> [WHAT THIS EXERCISE ASKS]:
A - In the WebOS thread, which project does Aganar hope the open-sourcing will help?
B - Reproduce the part of the WebOS thread from "sick.. now lets" to "would be... interesting.".

> [STUDY TEXT]:
╭──

# WebOS to become open source



## firecracker (Oct 13, 2011)

Just heard the news and thought I would share...

http://gigaom.com/mobile/webos-lives-hp-decides-to-open-source-the-platform/


----------



## lnfound (Oct 14, 2011)

Direct from HP source:
http://www.hp.com/hpinfo/newsroom/press/2011/111209xa.html?mtxs=rss-corp-combined


----------



## Borrax (Sep 19, 2011)

Im curious to see what they bust out if anything (open source devs) for the platform.


----------



## Aganar (Oct 29, 2011)

Wonder if this will help the Android card emulator project.


----------



## andylap (Aug 29, 2011)

didn't cyanogen say once this happened it could help them fix alot of the problems that the alpha builds have


----------



## Soapinmouth (Jun 21, 2011)

sick.. now lets see ports onto phones and other tablets, dual booting gnexus webos and 4.0 sounds good to me!


----------



## uwndrd (Oct 13, 2011)

Interesting. I hope it will help our devs. And of cource i hope that WebOS will be ported to some Android devices - WebOS Galaxy S would be... interesting.


----------



## Jotokun (Sep 24, 2011)

Awesome. Since both webOS and Android are open source now, and both are based on the linux kernel... would it be possible to create some sort of hybrid? A webOS with Dalvik/Android compatibility? While I think I would prefer vanilla ICS on the touchpad, webOS seems like it would be awesome on a phone.


----------



## Aganar (Oct 29, 2011)

I'd actually be willing to stick completely with webOS, provided I simply had access to Android's apps. That's why I'm hoping it going OS will further that android card-emulator project. Or at the very least make it easier for android apps to get webOS ports.


----------



## lintroller (Dec 8, 2011)

Any chance that Qualcomm build for the Touchpad is released?


----------



## dark_angel (Sep 2, 2011)

firecracker said:


> Just heard the news and thought I would share...
> 
> http://gigaom.com/mo...e-the-platform/


Good news! Competition is always good and healthy sign for development purposes. WebOS has a long way to go to compete with Android practically speaking. I like webOS as much as Android. I hope the abundant project/s of bringing compatibility between two of them will start again as mentioned by* @Aganar i*n post # 9, above,


----------



## Brawlking (Aug 28, 2011)

I hope Android browsers take a little tip from the webOS browser and learn some new tricks, tired of having to switch between OSs every time I want to post a comment on Engadget.


----------



## Colchiro (Aug 26, 2011)

From: http://twitter.com/dalingrin



Dalingrin said:


> For those asking, webOS being opensourced probably won't help with ICS. It remains to be seen whether they open the Touchpad userspace stuff


----------



## Redflea (Jun 7, 2011)

It remains to be seen what HP will determine they mean by "open source" - what they'll release, what they won't, how they'll manage their webOS patents and IP, etc. It's a bit early to get our knickers all in a twist, lots of unknowns as of yet.


----------



## Bboy486 (Sep 20, 2011)

I know what dalingrin said but does access to the open source code mean we might get a fix for a powered USB on the touchpad.


----------

╰──

> [ENTRIES SHOWN]:
╭──

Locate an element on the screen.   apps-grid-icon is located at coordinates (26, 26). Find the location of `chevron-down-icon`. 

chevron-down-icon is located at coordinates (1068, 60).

╰──
╭──

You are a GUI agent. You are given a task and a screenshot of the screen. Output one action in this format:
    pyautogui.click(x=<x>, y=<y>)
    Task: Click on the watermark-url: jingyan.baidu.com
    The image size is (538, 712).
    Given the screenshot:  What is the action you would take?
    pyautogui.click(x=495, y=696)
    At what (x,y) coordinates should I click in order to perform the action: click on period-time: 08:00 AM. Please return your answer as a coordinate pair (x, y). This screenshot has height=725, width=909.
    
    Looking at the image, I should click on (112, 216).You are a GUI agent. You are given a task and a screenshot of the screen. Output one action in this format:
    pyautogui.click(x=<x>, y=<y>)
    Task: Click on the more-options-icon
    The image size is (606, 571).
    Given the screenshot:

╰──

> [RESULTS]:
A - The Android card emulator project.

B -
sick.. now lets see ports onto phones and other tablets, dual booting gnexus webos and 4.0 sounds good to me!


----------



## uwndrd (Oct 13, 2011)

Interesting. I hope it will help our devs. And of cource i hope that WebOS will be ported to some Android devices - WebOS Galaxy S would be... interesting.